*Quellenauszug:*
■ ■ ■ ■ ■

Von Den Haag gesucht, leitet der ehemalige kongolesische Rebellenchef Bosco Ntaganda den Feldzug von Kongos Armee gegen ruandische Hutu-Milizen im Osten des Landes.

Für die UN kein Kooperationspartner: General Bosco Ntaganda. Bild: reuters

BERLIN taz"Die Milizen umstellten mein Haus", erinnert sich ein junger Familienvater aus der kongolesischen Stadt Luofu an die Nacht des 17. April. Seine von Human Rights Watch protokollierte Aussage weiter: "Ich konnte mich draußen verstecken, aber meine drei kleinen Söhne waren noch drin und schliefen. Dann sah ich, wie die Milizionäre Feuer auf mein Haus warfen, und meine drei Jungs sind verbrannt."

Dieser blutige Angriff der ruandischen Hutu-Miliz FDLR (Demokratische Kräfte zur Befreiung Ruandas) auf Luofu im ostkongolesischen Busch rund 150 Kilometer nördlich der Provinzhauptstadt Goma, der mindestens 17 Tote forderte, war kein Einzelfall. Unbeeindruckt von einer gemeinsamen kongolesisch-ruandischen Offensive im Januar und Februar, verstärkt die FDLR seit Monaten wieder ihre Angriffe in einem Gürtel, der zwischen den lukrativen Bergbaugebieten in Ostkongos Regenwald und den großen grenznahen Städten liegt. Aber der schreckliche Angriff auf Luofu weckte endlich die UN-Mission im Kongo (Monuc) auf. Monuc-Chef Alan Doss besuchte am 23. April Luofu und die nahe, von Flüchtlingen überlaufene Großstadt Kanyabayonga und versprach Hilfe. Nur fünf Tage vor dem FDLR-Angriff hatten die in Luofu stationierten UN-Beobachter den Ort verlassen und an Kongos Armee übergeben.

■ ■ ■ ■ ■

*Datensatzauszug:*
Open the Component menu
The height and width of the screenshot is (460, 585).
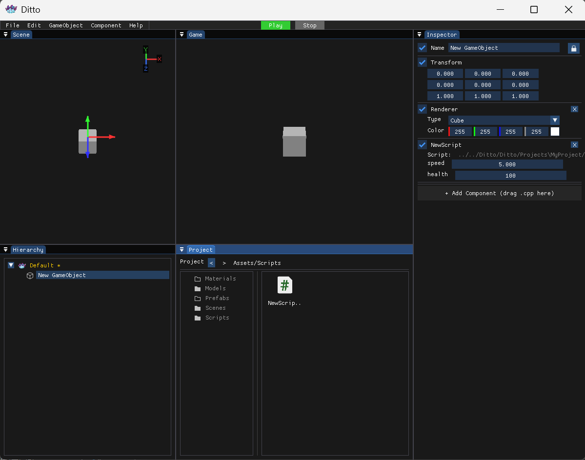click(106, 25)
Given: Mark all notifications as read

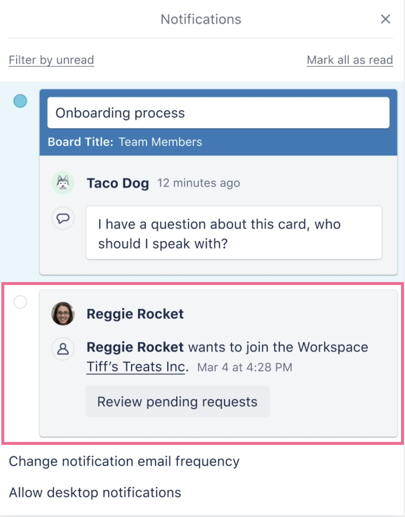Looking at the screenshot, I should point(350,60).
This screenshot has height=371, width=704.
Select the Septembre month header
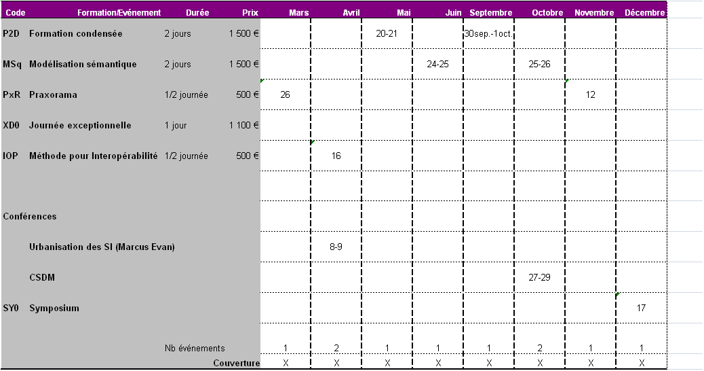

■ ■ ■ ■ ■

*Aufgabendetails:*
Ändere den Abschnitt des Quellenauszugs, der bei den Worten „Dieser blutige Angriff“ beginnt und nach „Kongos Armee übergeben.“ endet, indem du „Kanyabayonga“ durch „Butembo“ ersetzt, und gib ihn vollständig wieder. Für das Folgende sind die Datensätze ohne Belang.

*Vollständige Antwort:*
Dieser blutige Angriff der ruandischen Hutu-Miliz FDLR (Demokratische Kräfte zur Befreiung Ruandas) auf Luofu im ostkongolesischen Busch rund 150 Kilometer nördlich der Provinzhauptstadt Goma, der mindestens 17 Tote forderte, war kein Einzelfall. Unbeeindruckt von einer gemeinsamen kongolesisch-ruandischen Offensive im Januar und Februar, verstärkt die FDLR seit Monaten wieder ihre Angriffe in einem Gürtel, der zwischen den lukrativen Bergbaugebieten in Ostkongos Regenwald und den großen grenznahen Städten liegt. Aber der schreckliche Angriff auf Luofu weckte endlich die UN-Mission im Kongo (Monuc) auf. Monuc-Chef Alan Doss besuchte am 23. April Luofu und die nahe, von Flüchtlingen überlaufene Großstadt Butembo und versprach Hilfe. Nur fünf Tage vor dem FDLR-Angriff hatten die in Luofu stationierten UN-Beobachter den Ort verlassen und an Kongos Armee übergeben.